Chiusa in qualche modo la vicenda delle liste, con il contestatissimo placet di Napolitano, va ribadito che il Pdl ne esce con le ossa rotte. Però anche il Partito democratico di Bersani poteva trarne maggior profitto, e non finire schiacciato su Di Pietro.

I pidiellini hanno dimostrato di essere “polli delle libertà”, come li ha definiti Libero, “dilettanti allo sbaraglio” incapaci di compiere gli adempimenti elettorali: anche perché preda della guerra interna per bande, prima responsabile del risultato alla Tafazzi.

Dopo di che, invece di scusarsi con i propri elettori e l’intera cittadinanza, invece che chiedere – da penitenti – l’aiuto del Capo dello Stato e della stessa opposizione, i polli hanno anche voluto fare gli arroganti. Hanno cioè tirato in ballo l’abituale “congiura dei magistrati”. Ipotesi che resta sempre plausibile finché ci saranno magistrati che partecipano ad iniziative di partito, ma che non può far dimenticare come – in ogni caso – siano stati i polli a fornire, ben confezionato sul classico piatto d’argento, tutto il materiale per l’ipotetica congiura…

Esilaranti, in conclusione, i leaders del Pdl nella loro difesa di Napolitano, nel loro sdegno per gli insulti che oggi Di Pietro rivolge al Capo dello Stato. Insulti identici a quelli che loro stessi gli avevano rivolto solo l’ottobre di fronte alla bocciatura del Lodo Alfano…

Ribadito questo, va aggiunto che Pd non ha saputo approfittare – come scrive oggi Giuliano Ferrara – di questo misto di “scemenza e arroganza” della destra. Il partito di Bersani infatti avrebbe dovuto cuocere a fuoco lento l’avversario, tenerlo fino all’ultimo sulla corda, sottolineare in ogni modo la dabbenaggine dei quadri dirigenti del Cavaliere. Ma alla fine, incassati tutti i benefit derivanti dallo sbracamento del Pdl, avrebbe dovuto e potuto sferrare anche il colpo di grazia: cioè offrire lui una soluzione. O, quantomeno, accogliere subito la soluzione che lo stesso (suo) presidente Napolitano aveva accettato.

Questo per due motivi. Il primo di puro buon senso, ricordato dallo stesso Capo dello Stato: la vittoria a tavolino è impensabile, impensabile che gli elettori di centrodestra restassero esclusi dalle urne in Lombardia e in Lazio.
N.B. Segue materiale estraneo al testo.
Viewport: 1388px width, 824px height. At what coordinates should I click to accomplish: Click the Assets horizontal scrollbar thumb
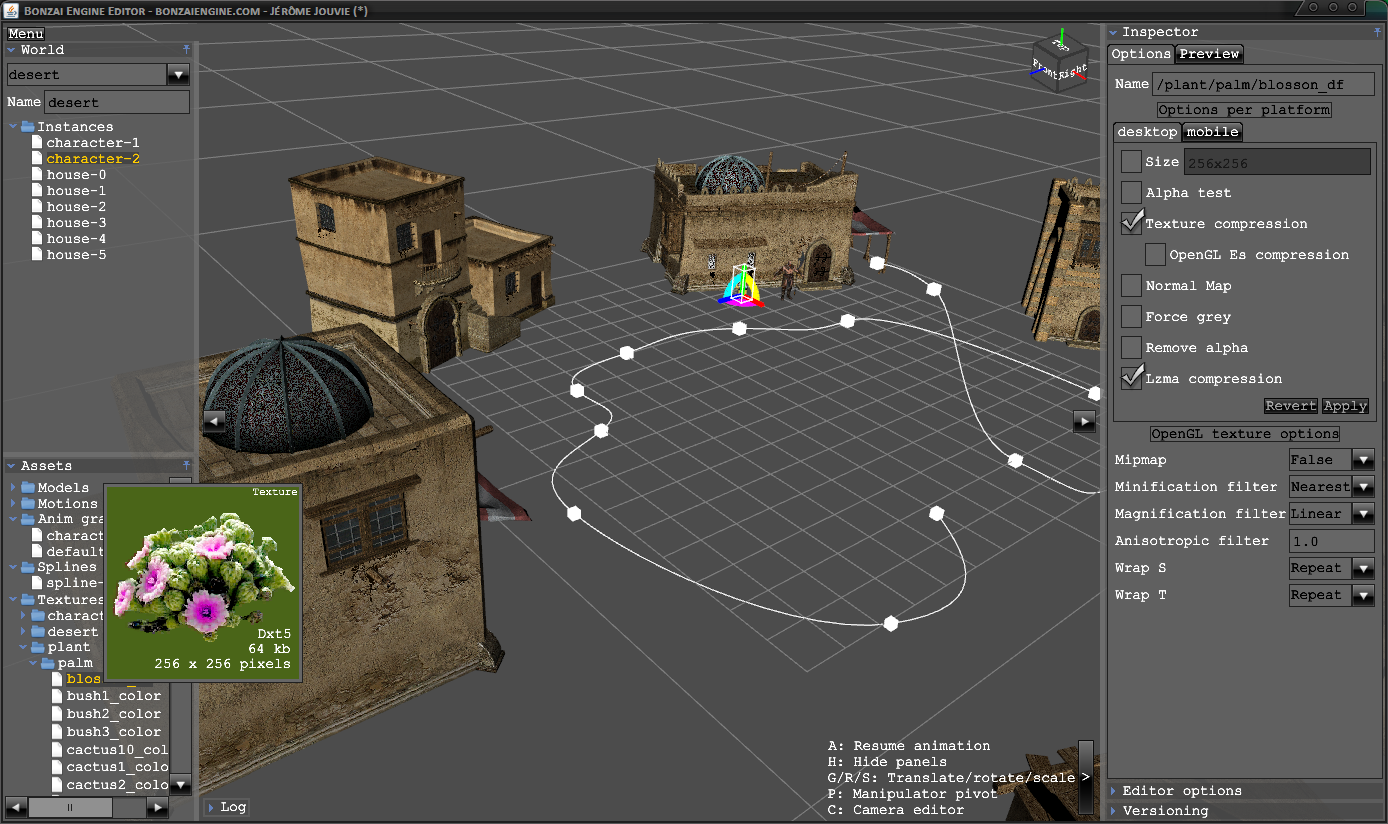pyautogui.click(x=70, y=807)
Il secondo di identità politica: dimostrando cioè, il Pd, di essere una sinistra riformista e di governo che sa farsi carico delle soluzioni dei problemi; e non una sinistra ululante, che ulula sempre il proprio sdegno, morale e legale, senza però mai indicare un percorso utile ad…abbassare il volume.

E così, il 28 marzo, il Pdl perderà di sicuro consensi, perchè è difficile aver fiducia in chi si dimostra incapace perfino di “governare” gli adempimenti burocratici. Ma ne perderà anche il Pd di Bersani, appiattito sul Di Pietro ululante.